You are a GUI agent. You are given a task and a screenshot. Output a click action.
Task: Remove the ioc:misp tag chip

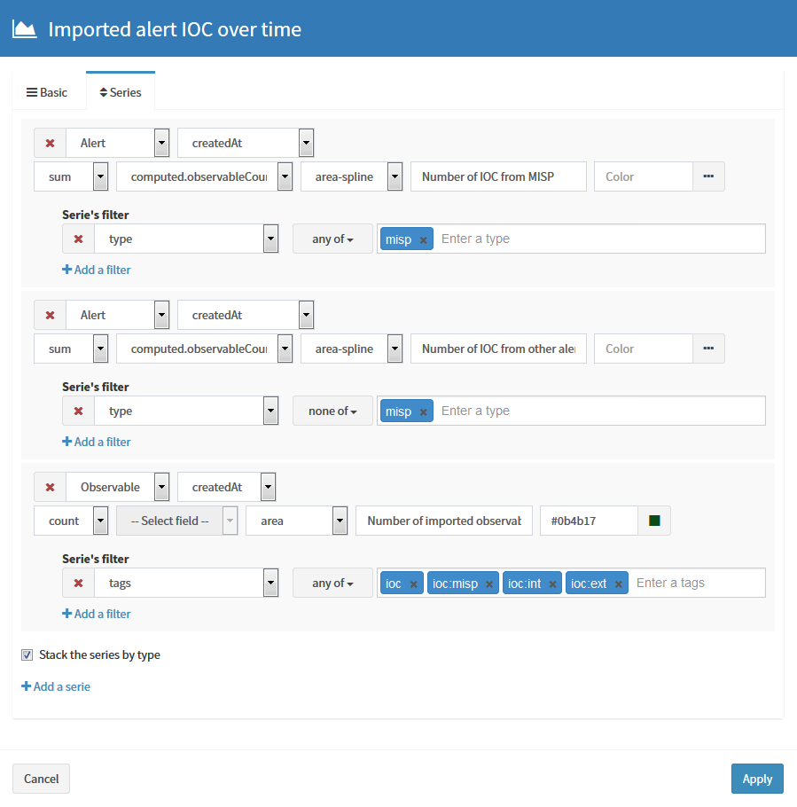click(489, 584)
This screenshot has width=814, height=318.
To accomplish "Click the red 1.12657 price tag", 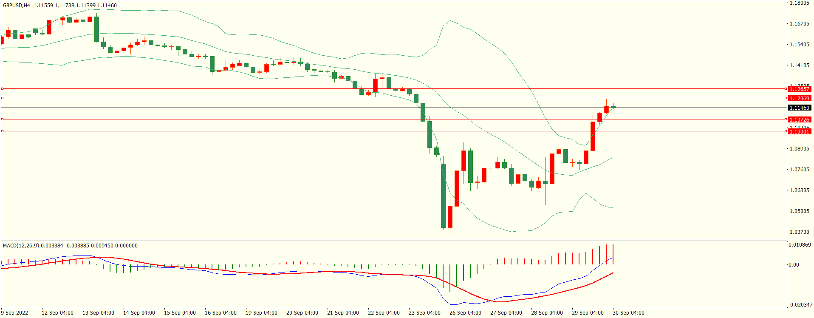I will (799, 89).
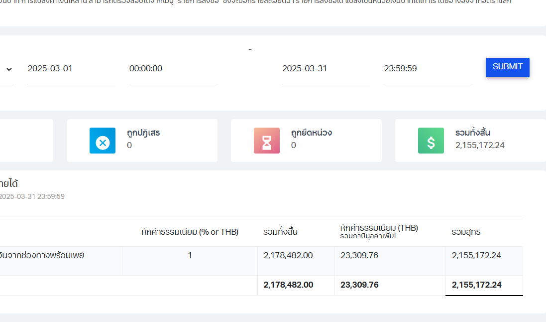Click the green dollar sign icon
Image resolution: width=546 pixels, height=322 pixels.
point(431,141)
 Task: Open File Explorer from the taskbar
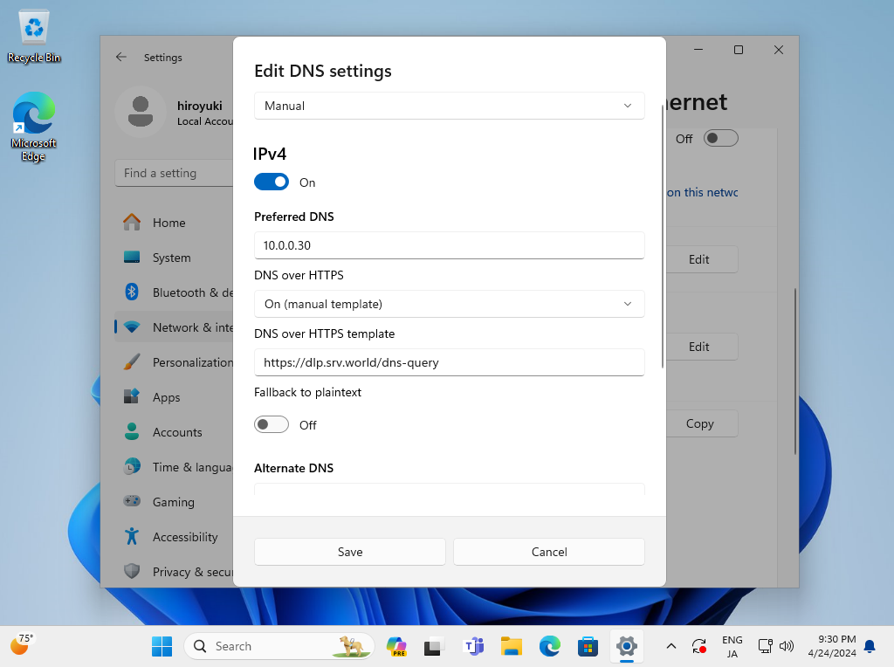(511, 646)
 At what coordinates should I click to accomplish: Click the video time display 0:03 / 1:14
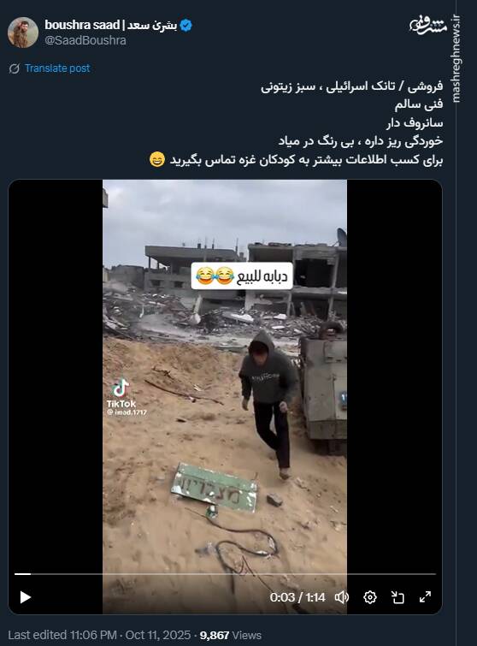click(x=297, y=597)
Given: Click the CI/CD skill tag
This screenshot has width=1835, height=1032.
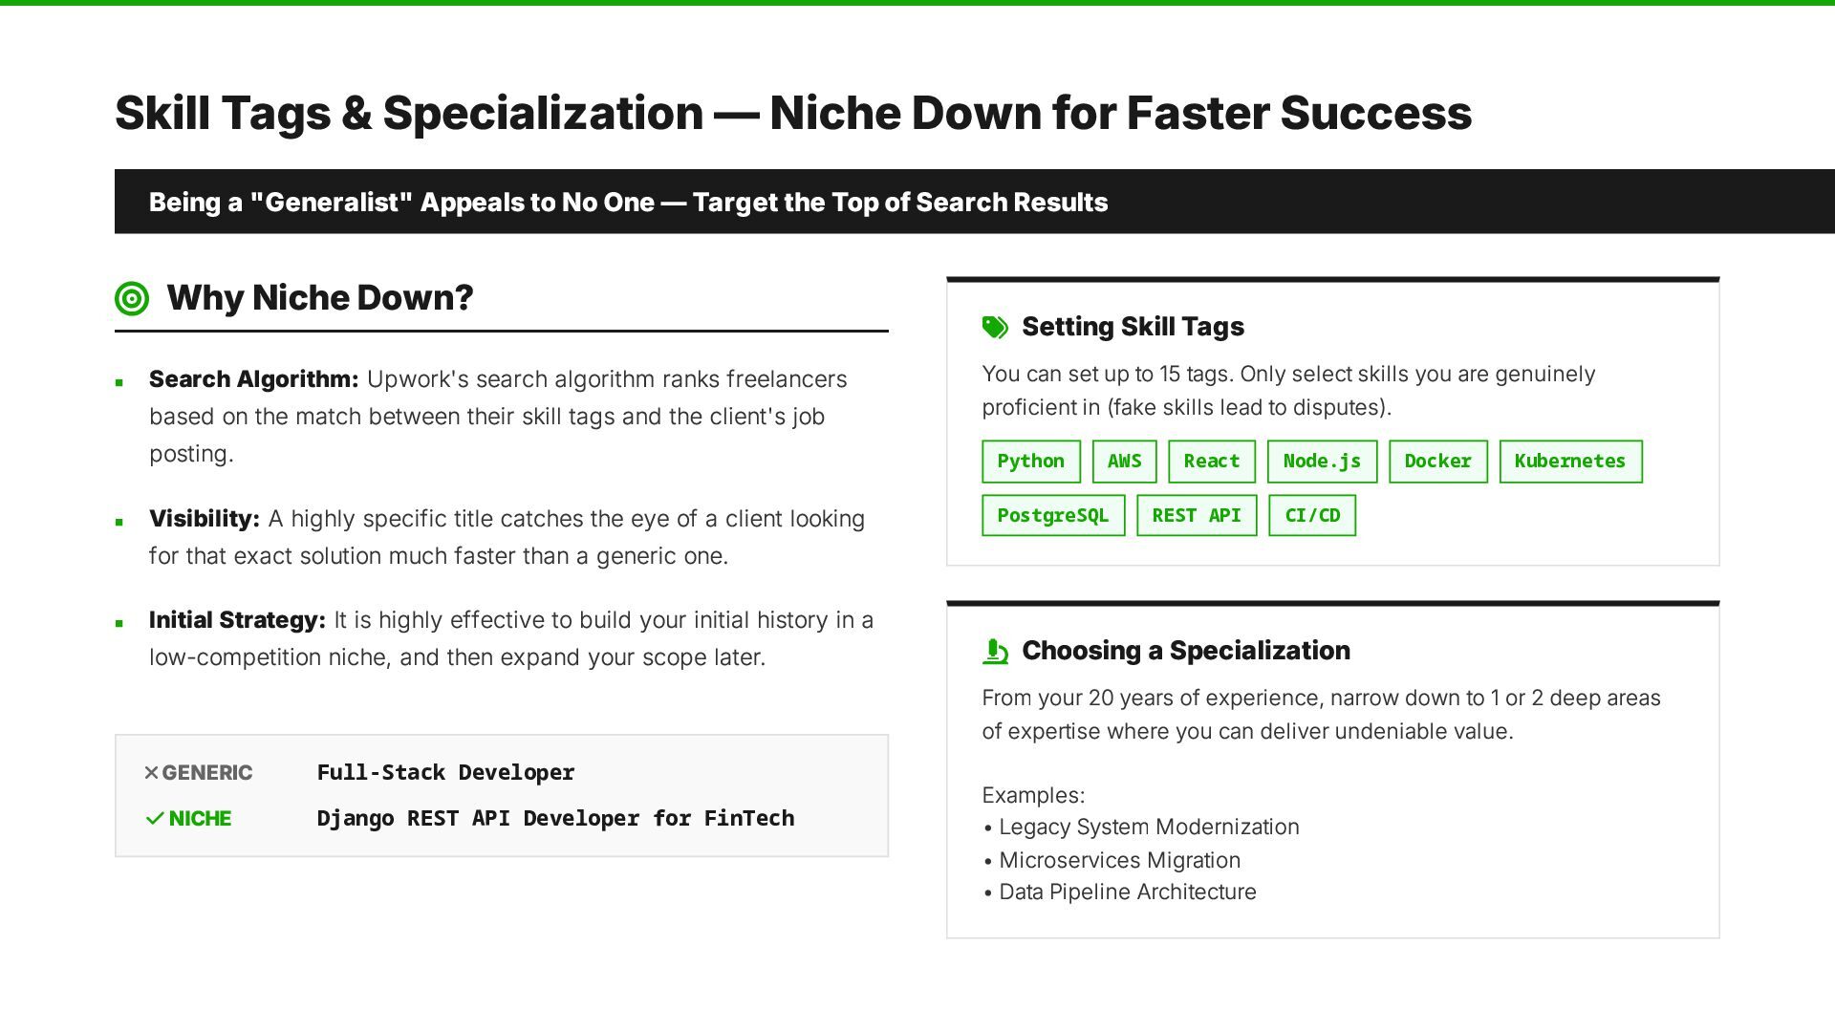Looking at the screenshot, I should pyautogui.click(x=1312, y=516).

▶ _Instructions for the task_: From the records above, copy exactly the lines starting at the one with "Task: Open File Explorer from the taskbar" and ending at the one with "Given: Click the CI/CD skill tag", and no others. Pictures stay out.

▶ _Response to this task_:
 Task: Open File Explorer from the taskbar
(511, 646)
 At what coordinates should I click to accomplish: Click the video time display 0:03 / 1:14
click(x=297, y=597)
Given: Click the CI/CD skill tag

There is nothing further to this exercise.